*Task goal:*
Return the listing below word for word, beginning at the line that contains "Given: Click the green" and ending after the line that contains "Click the Block sign-in prohibited icon". Leave the pictures out of your answer.

*Extracted records:*
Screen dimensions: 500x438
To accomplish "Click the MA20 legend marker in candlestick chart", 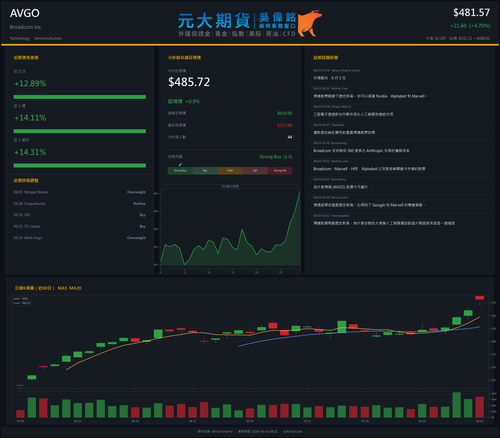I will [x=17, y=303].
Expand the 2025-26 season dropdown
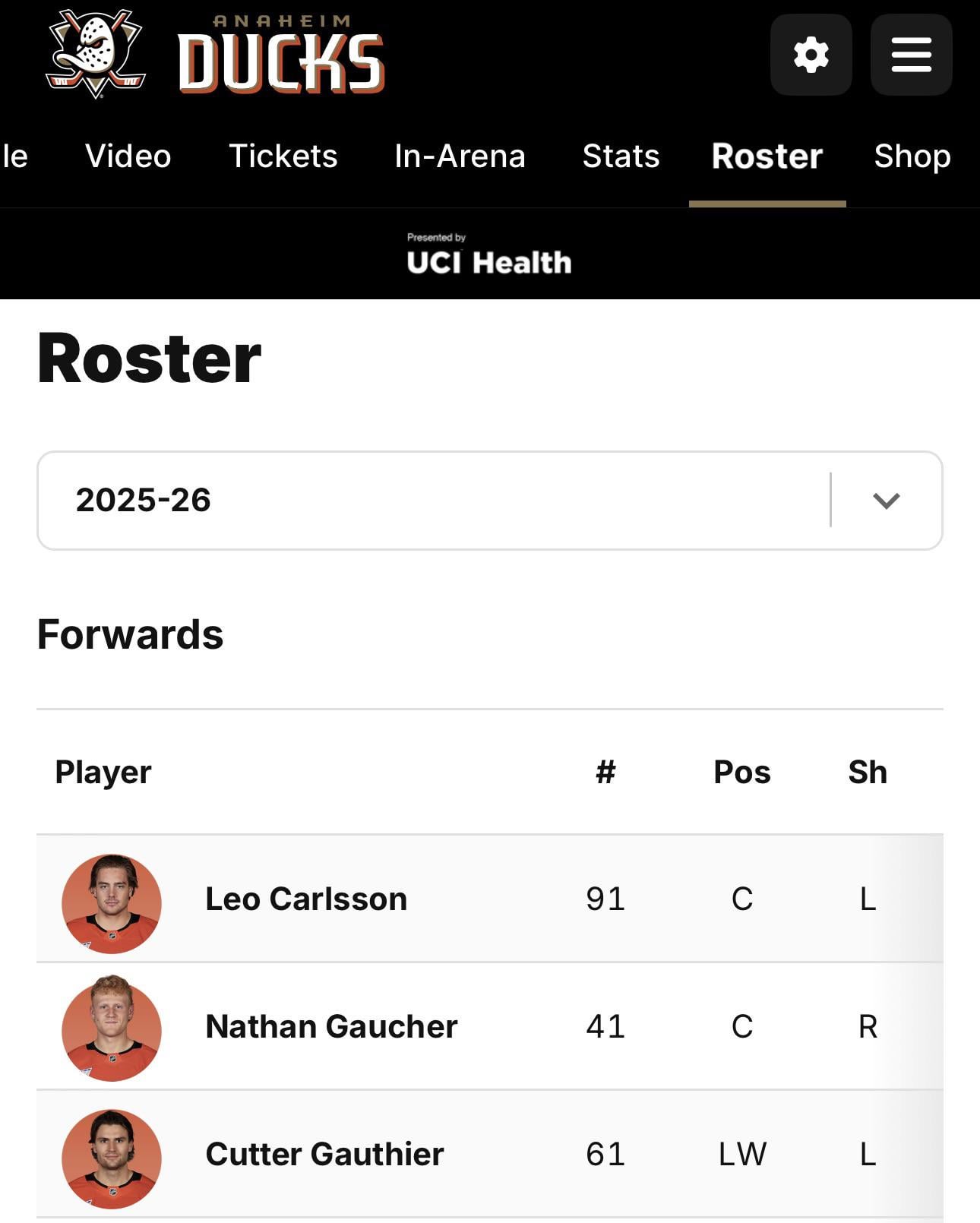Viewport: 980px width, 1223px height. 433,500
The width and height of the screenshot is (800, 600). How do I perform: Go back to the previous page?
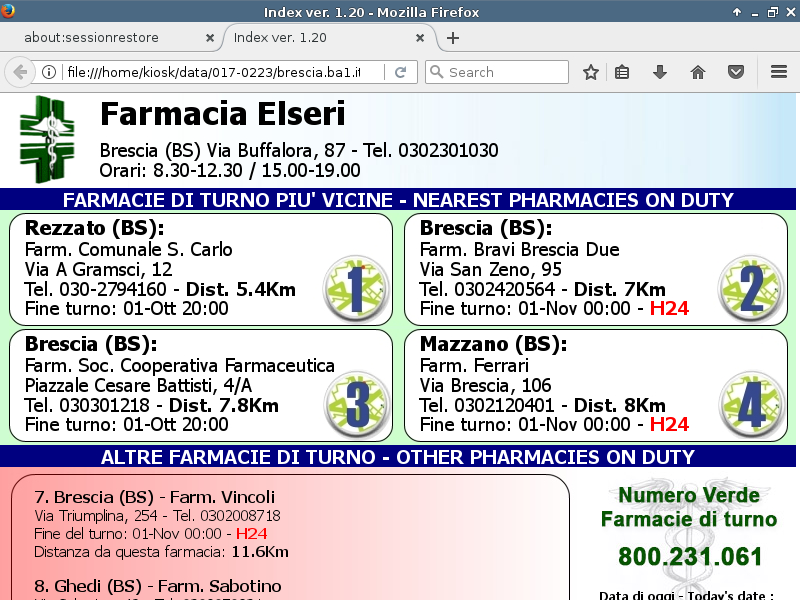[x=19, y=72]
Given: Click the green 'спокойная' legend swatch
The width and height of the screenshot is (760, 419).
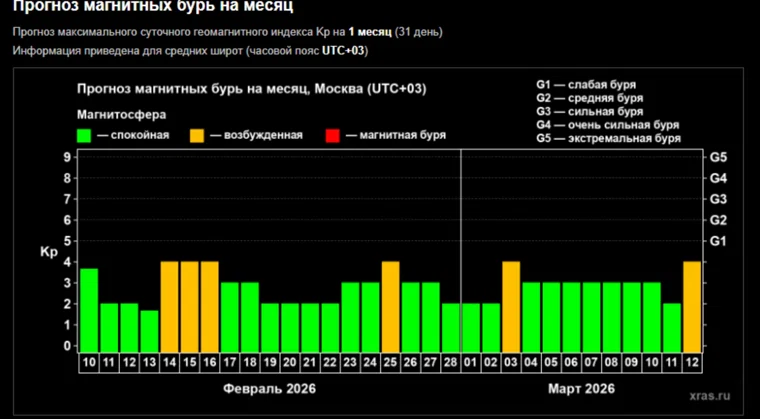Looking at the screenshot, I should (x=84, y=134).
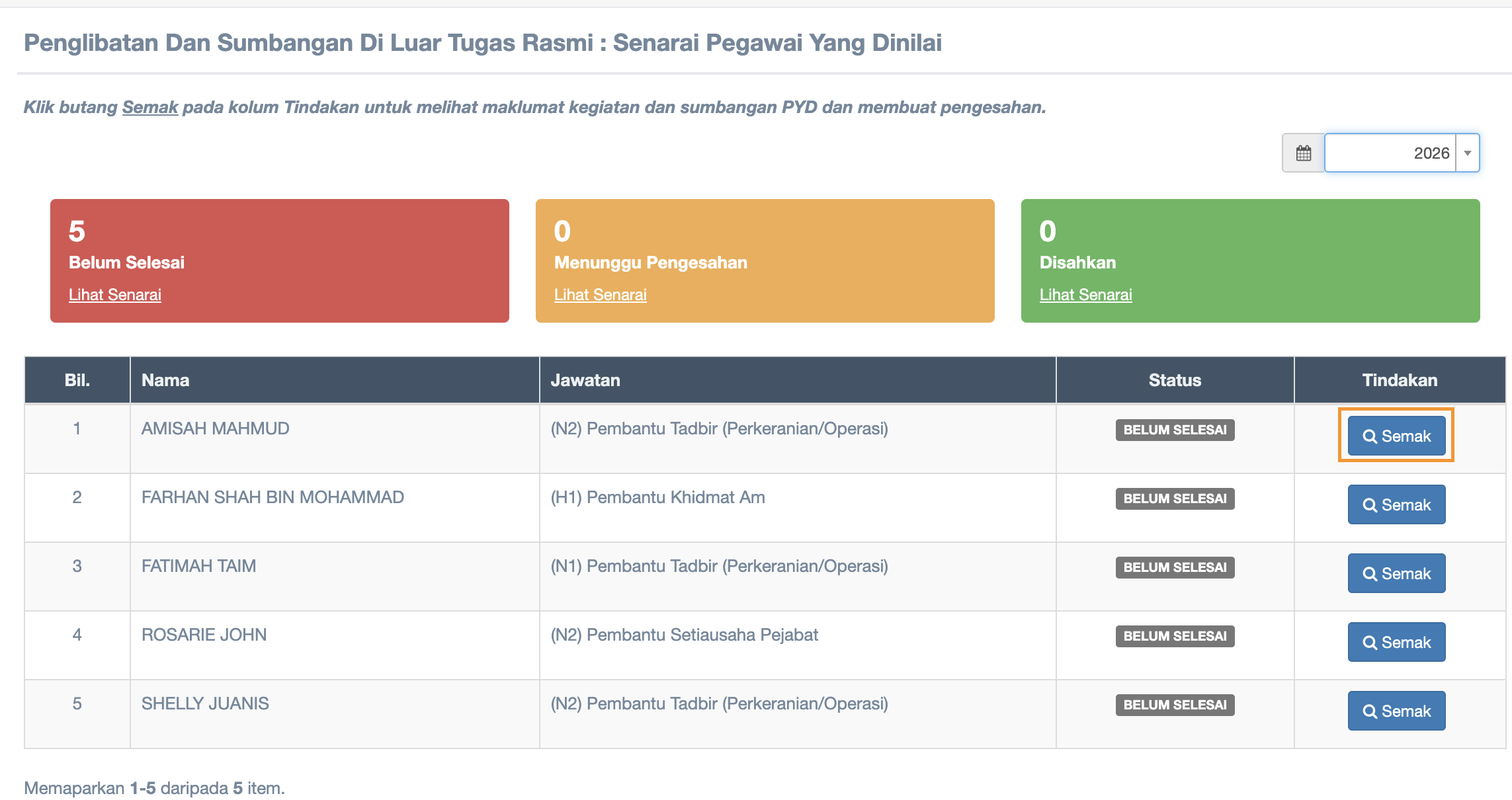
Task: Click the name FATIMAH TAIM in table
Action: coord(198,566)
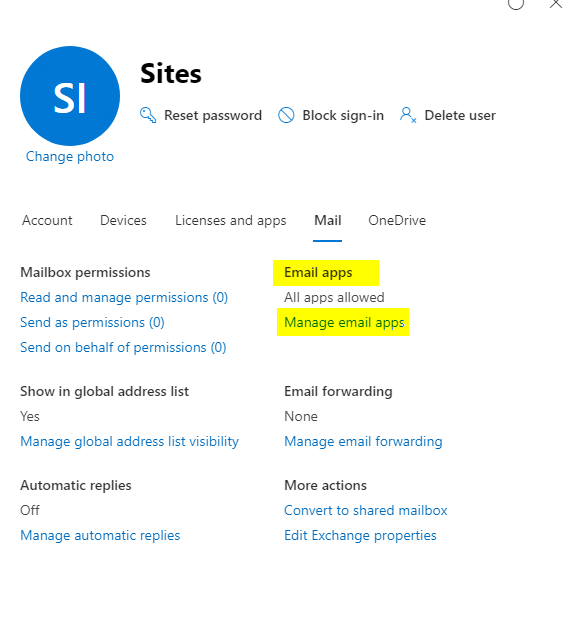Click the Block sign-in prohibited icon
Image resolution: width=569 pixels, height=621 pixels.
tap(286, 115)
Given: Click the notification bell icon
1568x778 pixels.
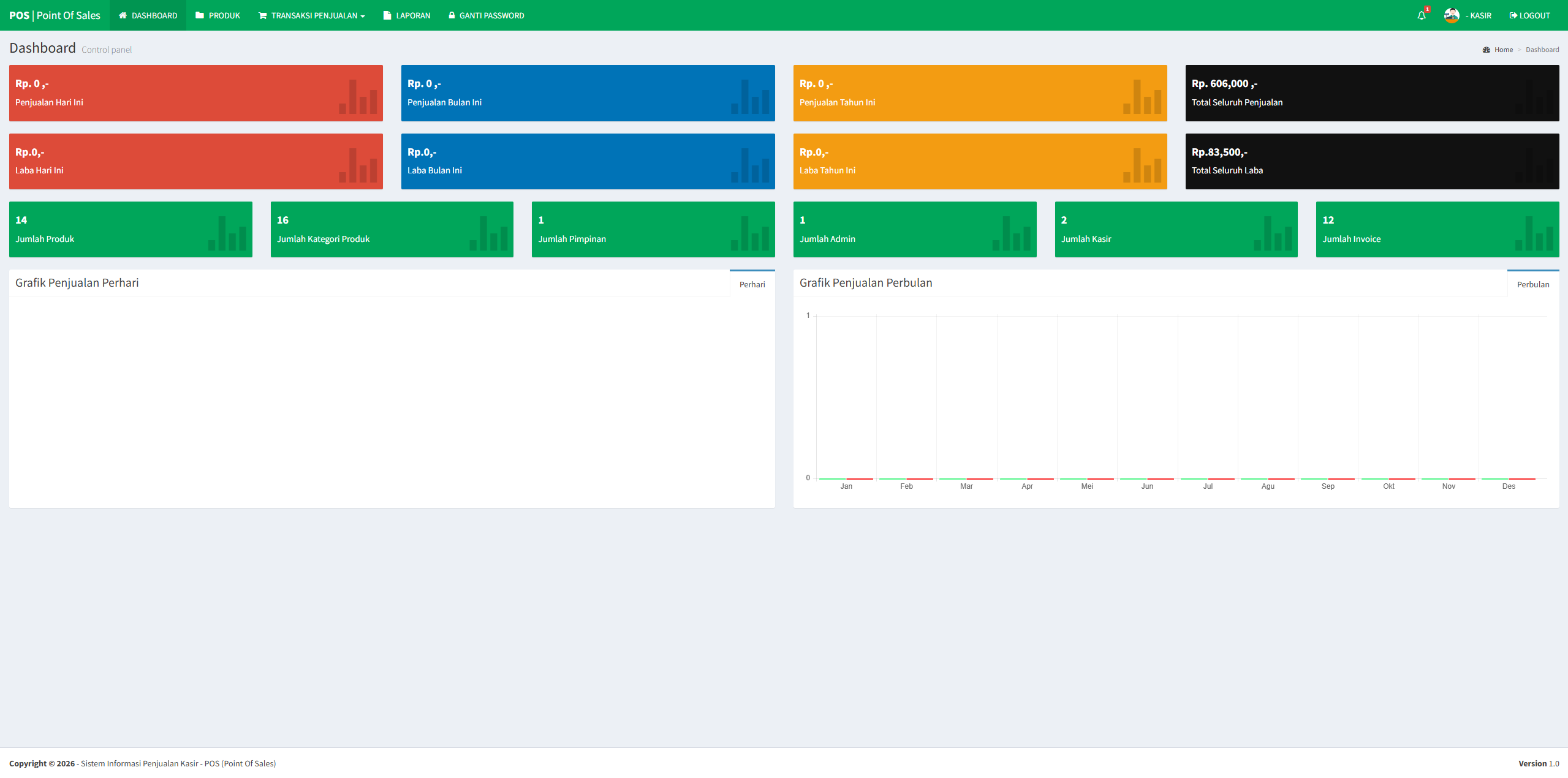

*Answer for the task:*
Given: Click the green 'спокойная' legend swatch
The width and height of the screenshot is (760, 419).
Looking at the screenshot, I should (x=84, y=134).
Task: Click the name FATIMAH TAIM in table
Action: coord(198,566)
Click the Block sign-in prohibited icon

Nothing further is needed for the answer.